Directions for this task →
Omit all images, then repeat exactly the lines below from the one containing "Task: Click the" through the one containing "Instruction: Click the", both ends included.

Supplied data →

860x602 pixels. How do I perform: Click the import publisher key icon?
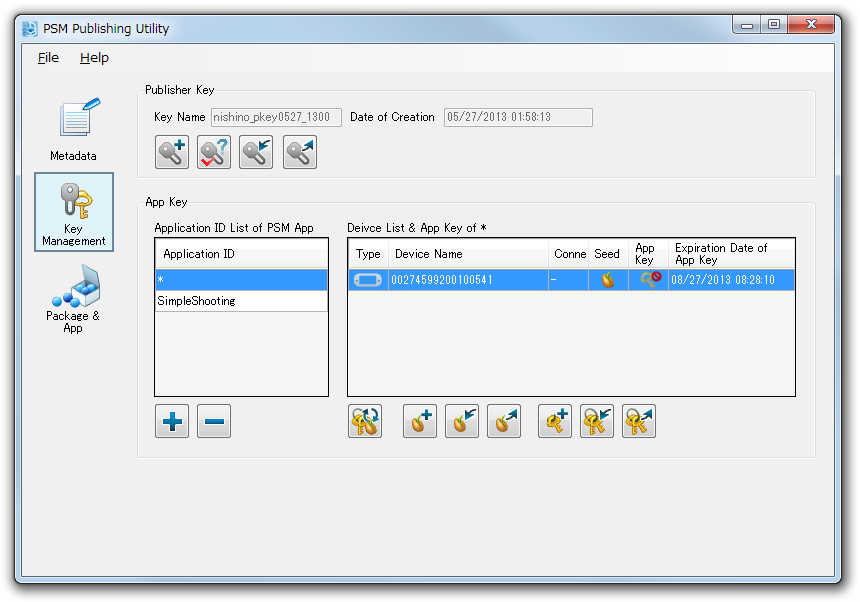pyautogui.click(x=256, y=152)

==

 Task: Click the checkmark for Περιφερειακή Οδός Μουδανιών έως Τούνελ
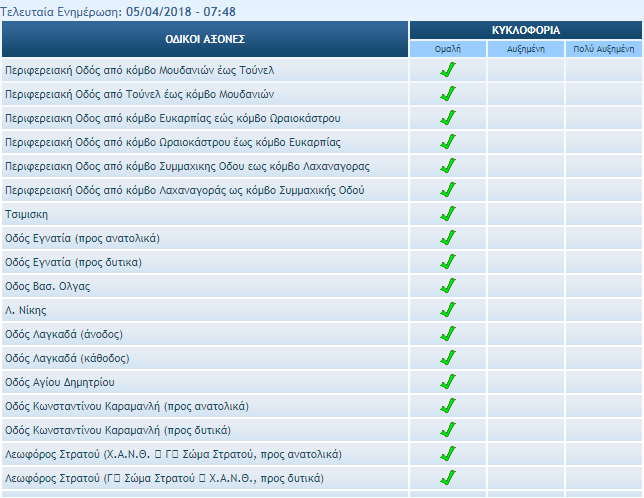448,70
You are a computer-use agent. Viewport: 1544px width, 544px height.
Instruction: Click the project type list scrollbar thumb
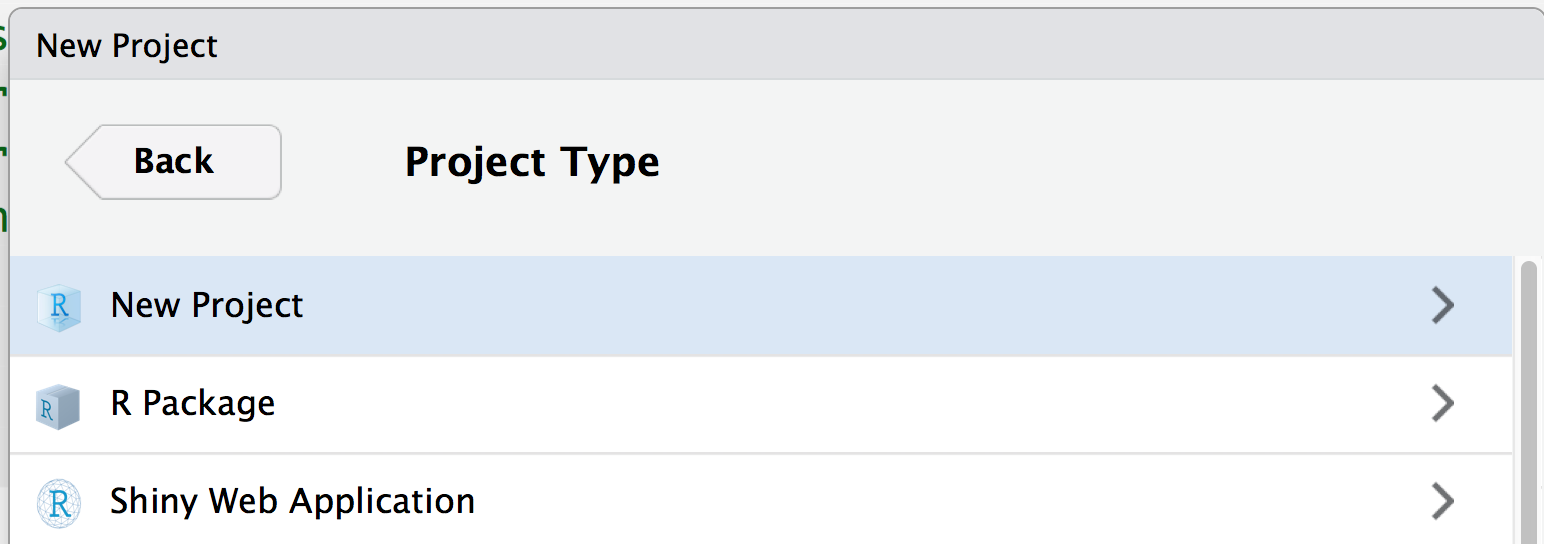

==

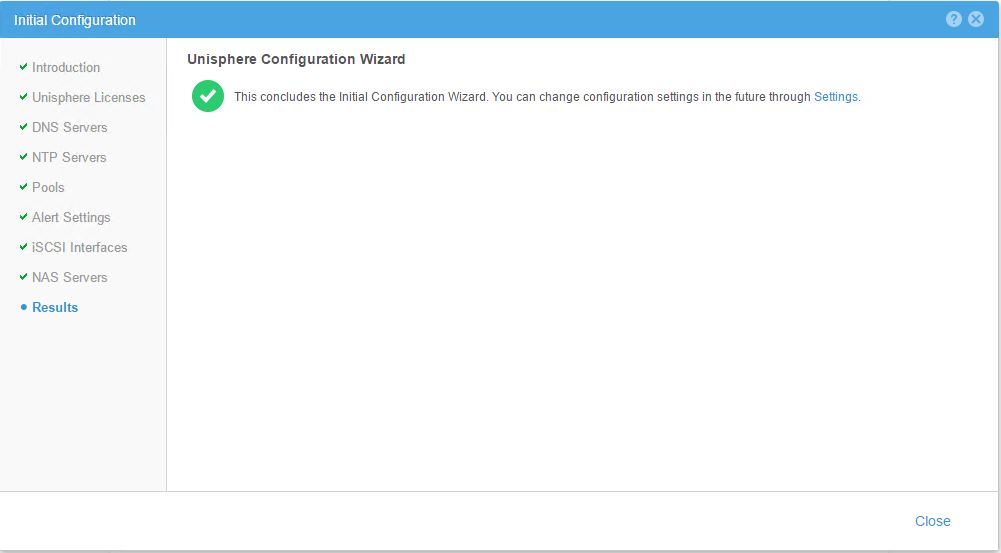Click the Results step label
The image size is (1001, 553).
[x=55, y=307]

Written solution →
 Task: Click the checkmark for Περιφερειακή Οδός Μουδανιών έως Τούνελ
448,70
You are a computer-use agent. Viewport: 1544px width, 544px height.
Instruction: Click the project type list scrollbar thumb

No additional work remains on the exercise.